Putting Solar Panels on New Homes Could Double Massachusetts Solar Capacity
Many states are eager to follow California’s bold solar initiative. But one small Massachusetts town isn’t waiting for state officials to make the move. Can taking a leadership stance in solar requirements cause a domino effect of support across an entire state? Read on to find out…
If builders start putting solar panels on all new homes, Massachusetts could double its solar energy capacity by 2045, according to a new report released today.
"Every day, a clean, renewable, limitless source of energy is shining down on the roofs of our homes and businesses," said Ben Hellerstein, State Director for Environment Massachusetts Research & Policy Center. "Generating renewable energy from our rooftops helps homeowners and their communities reduce pollution and live healthier lives."
In December, California became the first state to propose building all new homes with solar panels, a policy that will go into effect in 2020. The state energy commission estimates that a solar homes policy, coupled with energy efficiency improvements, will save homeowners $19,000 in energy and maintenance costs over the course of a typical 30-year mortgage -- double what they would add to the cost of a home.
Legislators are planning to file a bill to establish a similar policy in Massachusetts.
"Enacting these solar standards would represent an incredible leap forward in our transition away from dirty fossil fuels to clean, renewable energy," said Representative Mike Connolly (Cambridge). "Combating climate change will require robust solutions and so I am excited to work with my House and Senate colleagues and Environment Massachusetts on taking this bold step forward for the planet."
"I am honored to be working with Environmental Massachusetts and Representative Michael Connolly on this important piece of legislation," said Representative Jack Lewis (Framingham). "We must follow the bold initiative of California, and much closer to home, the Town of Watertown, in requiring solar panels on future construction in the Commonwealth. Such a policy will decrease carbon emissions, fight climate change, and save homeowners and businesses money in the process."

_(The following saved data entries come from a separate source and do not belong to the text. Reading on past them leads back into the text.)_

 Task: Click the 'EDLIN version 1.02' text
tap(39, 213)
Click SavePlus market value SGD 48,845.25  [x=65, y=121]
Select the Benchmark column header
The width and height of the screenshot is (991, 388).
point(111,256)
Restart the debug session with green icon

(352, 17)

Watertown recently became the first municipality in Massachusetts to adopt a solar roof requirement for some buildings. The policy will require rooftop solar panels to be installed on new commercial buildings larger than 10,000 square feet, as well as residential buildings with more than 10 units.
"Watertown's solar energy ordinance is an important step toward powering our community with clean, renewable energy," said Jocelyn Tager, a Watertown resident. "We have all of this space on our rooftops that would be ideal for solar energy generation. Why shouldn't we take advantage of it?"
"The new National Climate Assessment makes it clear that we need to stop burning fossil fuels as soon as possible, and solar energy is key to that transition," said Abi Bradford, policy analyst and report co-author with Frontier Group. "In just six years from 2020 to 2026, installing solar panels on all new homes could add more solar energy capacity than the entire country currently has installed to date."
The report, Solar Homes, also shows that adopting a requirement to put solar on new homes would reduce Massachusetts' carbon emissions by 1.9 percent by 2045.
"We can have solar-powered communities right now and for years to come with smart policy choices," said Hellerstein. "And the most efficient time to install solar panels is when workers are already on the roof."